This volume examines how cities, migration, and urban governance are intertwined. Questioning and re-working the conceptual reliance on “scales” and “levels”, it draws on examples from both Europe and North America to conceptualize the variety of cities as re-active and pro-active within “glocal” and “socio-territorial dynamics”.

The book covers the governance of the myriad dimensions of urban life, such as work, housing, racism, Islamophobia, xenophobia, the arts, leisure, and other cultural practices, political participation, social movements, and “contentious politics” in North American and European cities. While cities might implement “integration policies,” the chapters do not necessarily assume that migrants live with the telos of “integration”, but rather conduct their lives as anyone else would, making meaning and voicing concerns under often difficult material conditions, strewn with the markers of race, religion, gender, sexuality, age, and often illegality. The volume highlights four arguments, themes, or contributions addressed by one or more of the chapters: how demographic change is prompting more pro-active urban governance responses in many cities in the 21st century; how the sheer complexity of migration in the 21st century is shaping the participation of citizen civil society actors, the growing role of new private actors in the realm of urban governance, and the participation of migrants themselves in this governance. The book reminds us that we are confronted with a spectrum of urban governance strategies, ranging from re-active cities to pro-active and welcoming cities.

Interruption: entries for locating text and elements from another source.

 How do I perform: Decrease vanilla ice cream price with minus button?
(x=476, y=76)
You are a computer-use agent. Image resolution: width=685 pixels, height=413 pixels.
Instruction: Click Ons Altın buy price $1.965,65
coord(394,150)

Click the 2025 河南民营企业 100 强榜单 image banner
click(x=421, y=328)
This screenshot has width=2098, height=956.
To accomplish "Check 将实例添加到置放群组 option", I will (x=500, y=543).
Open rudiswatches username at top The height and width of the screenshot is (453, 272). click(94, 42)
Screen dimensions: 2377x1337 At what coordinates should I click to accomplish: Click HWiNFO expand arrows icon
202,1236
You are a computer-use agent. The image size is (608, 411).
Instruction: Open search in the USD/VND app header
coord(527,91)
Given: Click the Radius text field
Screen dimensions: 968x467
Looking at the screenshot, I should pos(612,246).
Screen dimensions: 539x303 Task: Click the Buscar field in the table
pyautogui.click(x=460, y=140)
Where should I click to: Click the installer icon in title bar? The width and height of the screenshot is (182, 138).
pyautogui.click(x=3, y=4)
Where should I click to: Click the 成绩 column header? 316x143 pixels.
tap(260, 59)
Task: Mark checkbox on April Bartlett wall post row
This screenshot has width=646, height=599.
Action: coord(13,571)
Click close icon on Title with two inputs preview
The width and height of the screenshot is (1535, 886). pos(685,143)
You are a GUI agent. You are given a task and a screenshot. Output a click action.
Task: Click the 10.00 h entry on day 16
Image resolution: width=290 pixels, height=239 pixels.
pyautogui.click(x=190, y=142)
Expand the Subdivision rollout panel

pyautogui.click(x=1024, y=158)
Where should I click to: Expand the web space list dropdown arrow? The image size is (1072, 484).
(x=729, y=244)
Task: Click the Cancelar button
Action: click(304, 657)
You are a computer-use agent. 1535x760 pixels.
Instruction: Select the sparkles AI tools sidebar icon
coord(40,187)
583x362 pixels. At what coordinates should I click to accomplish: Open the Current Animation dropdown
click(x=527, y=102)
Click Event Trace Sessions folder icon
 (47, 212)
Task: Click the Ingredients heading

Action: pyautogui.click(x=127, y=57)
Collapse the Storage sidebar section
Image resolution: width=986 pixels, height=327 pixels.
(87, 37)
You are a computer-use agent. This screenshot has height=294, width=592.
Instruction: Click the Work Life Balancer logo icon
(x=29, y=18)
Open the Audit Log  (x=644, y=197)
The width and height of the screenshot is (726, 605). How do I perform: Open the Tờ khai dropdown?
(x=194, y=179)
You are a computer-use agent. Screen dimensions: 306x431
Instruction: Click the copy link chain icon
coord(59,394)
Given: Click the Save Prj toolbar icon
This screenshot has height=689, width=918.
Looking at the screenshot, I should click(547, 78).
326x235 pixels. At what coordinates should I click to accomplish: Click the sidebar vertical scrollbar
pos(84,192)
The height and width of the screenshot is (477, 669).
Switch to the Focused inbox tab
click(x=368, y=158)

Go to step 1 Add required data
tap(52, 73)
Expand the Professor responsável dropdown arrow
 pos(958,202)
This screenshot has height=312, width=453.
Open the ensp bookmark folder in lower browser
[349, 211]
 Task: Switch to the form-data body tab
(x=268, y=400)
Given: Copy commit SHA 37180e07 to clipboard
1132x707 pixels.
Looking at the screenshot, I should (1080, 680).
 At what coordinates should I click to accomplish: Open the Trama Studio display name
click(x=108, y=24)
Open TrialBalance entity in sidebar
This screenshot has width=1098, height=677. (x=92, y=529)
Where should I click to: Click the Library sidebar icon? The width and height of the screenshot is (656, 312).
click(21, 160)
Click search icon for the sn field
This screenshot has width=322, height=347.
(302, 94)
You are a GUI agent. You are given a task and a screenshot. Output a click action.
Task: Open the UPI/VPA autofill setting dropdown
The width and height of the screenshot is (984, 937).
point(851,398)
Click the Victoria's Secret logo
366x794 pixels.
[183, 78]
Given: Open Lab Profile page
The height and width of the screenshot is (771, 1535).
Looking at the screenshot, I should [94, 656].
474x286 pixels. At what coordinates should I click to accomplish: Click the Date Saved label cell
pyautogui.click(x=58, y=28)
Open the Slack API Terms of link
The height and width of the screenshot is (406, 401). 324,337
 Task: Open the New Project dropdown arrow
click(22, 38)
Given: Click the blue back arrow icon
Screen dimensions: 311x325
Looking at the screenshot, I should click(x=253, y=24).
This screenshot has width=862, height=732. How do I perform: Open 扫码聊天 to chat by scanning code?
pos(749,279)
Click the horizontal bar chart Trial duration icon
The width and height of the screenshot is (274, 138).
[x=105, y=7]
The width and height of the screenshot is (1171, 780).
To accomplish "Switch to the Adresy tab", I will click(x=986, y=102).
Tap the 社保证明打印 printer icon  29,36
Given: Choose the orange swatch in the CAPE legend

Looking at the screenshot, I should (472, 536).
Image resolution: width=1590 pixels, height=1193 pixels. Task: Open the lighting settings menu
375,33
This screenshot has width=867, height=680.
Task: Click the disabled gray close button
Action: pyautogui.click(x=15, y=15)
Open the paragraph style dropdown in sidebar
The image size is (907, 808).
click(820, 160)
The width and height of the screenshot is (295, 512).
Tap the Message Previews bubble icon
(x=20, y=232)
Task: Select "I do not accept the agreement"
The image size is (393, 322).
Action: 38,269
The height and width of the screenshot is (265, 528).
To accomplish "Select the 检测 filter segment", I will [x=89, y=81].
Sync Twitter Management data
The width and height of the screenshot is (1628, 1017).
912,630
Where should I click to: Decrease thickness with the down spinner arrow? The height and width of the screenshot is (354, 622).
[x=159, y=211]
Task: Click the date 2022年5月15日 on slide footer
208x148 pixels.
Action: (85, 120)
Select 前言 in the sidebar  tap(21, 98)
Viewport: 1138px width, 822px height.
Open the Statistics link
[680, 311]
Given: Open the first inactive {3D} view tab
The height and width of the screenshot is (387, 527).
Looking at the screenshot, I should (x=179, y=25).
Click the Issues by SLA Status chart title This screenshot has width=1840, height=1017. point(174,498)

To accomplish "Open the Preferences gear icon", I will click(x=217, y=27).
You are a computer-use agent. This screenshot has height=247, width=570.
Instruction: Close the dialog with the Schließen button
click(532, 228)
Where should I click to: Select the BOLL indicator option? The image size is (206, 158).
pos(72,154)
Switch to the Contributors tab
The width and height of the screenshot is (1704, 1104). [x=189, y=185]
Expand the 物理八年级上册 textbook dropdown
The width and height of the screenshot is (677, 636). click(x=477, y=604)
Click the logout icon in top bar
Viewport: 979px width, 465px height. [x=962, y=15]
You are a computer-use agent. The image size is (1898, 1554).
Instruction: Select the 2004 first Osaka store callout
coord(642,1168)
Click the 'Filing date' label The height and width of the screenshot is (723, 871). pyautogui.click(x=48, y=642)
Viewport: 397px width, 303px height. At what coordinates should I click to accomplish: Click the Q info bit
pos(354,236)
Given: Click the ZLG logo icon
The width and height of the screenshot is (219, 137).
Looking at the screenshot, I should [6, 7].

Both timely and relevant, this book collects the work of well-known scholars in the field of migration and urban studies. The chapters in this book were originally published as a special issue of Geographical Review.

About the author

Felicitas Hillmann, Professor, is currently Head of the FIS-networking unit "Paradigm Shift" (nups) at the Institute of Urban and Regional Planning, Technische Universität Berlin, Germany. Her research interests focus on the role of migration for urban transformation and for the restructuring of international labour markets, increasingly so under conditions of multiple crises.

Michael Samers is Professor of Economic and Urban Geography at the University of Kentucky, United States. His research interests include the urban and economic dimensions of migration as well as the political economy of urban change, especially in France and the United States.